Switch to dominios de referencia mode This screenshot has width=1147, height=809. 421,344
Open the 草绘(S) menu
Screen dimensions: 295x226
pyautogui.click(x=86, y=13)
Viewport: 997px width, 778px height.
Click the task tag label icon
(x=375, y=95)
--
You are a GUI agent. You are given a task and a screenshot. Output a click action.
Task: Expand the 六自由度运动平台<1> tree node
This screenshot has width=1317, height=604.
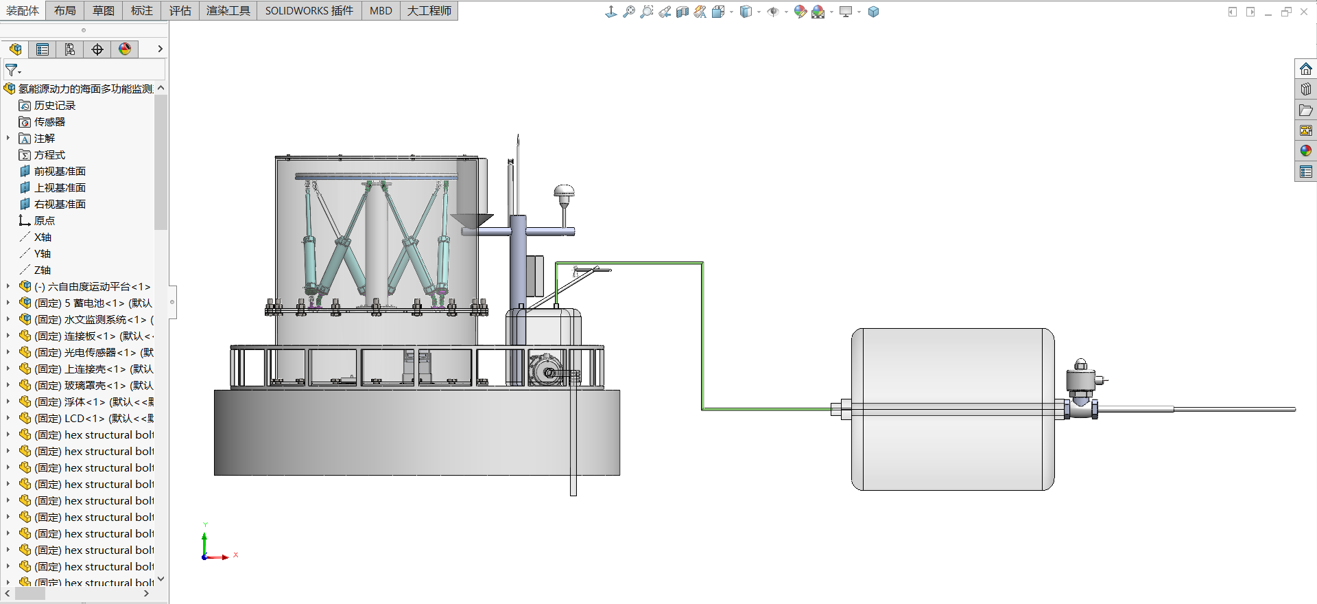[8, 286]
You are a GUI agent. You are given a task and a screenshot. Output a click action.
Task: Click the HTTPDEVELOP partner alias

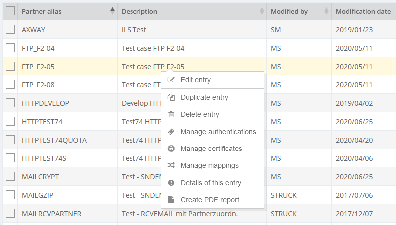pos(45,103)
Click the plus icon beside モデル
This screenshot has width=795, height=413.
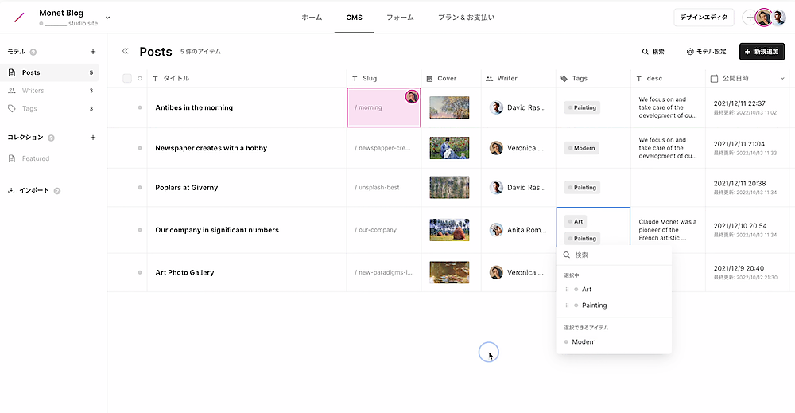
--
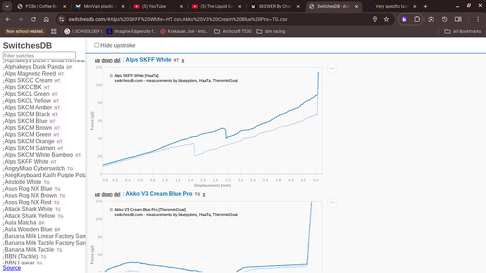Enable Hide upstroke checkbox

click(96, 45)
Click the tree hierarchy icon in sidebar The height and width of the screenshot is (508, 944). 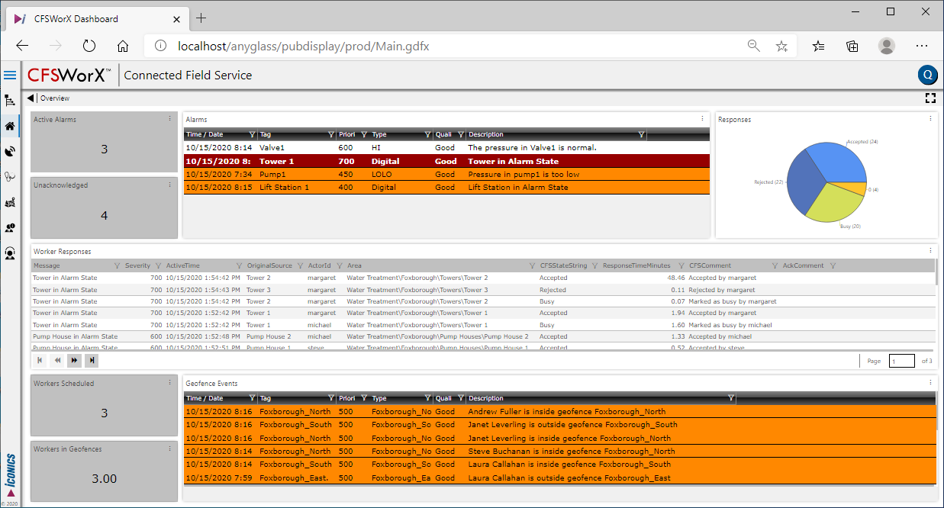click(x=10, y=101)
--
# [Your assignment]
Every line above in the stretch from the one with "Task: Click the HTTPDEVELOP partner alias" through the one with "This screenshot has width=795, height=413." is to be transcribed exactly, ends included. No picture is copied.

# [Answer]
Task: Click the HTTPDEVELOP partner alias

pos(45,103)
Click the plus icon beside モデル
This screenshot has width=795, height=413.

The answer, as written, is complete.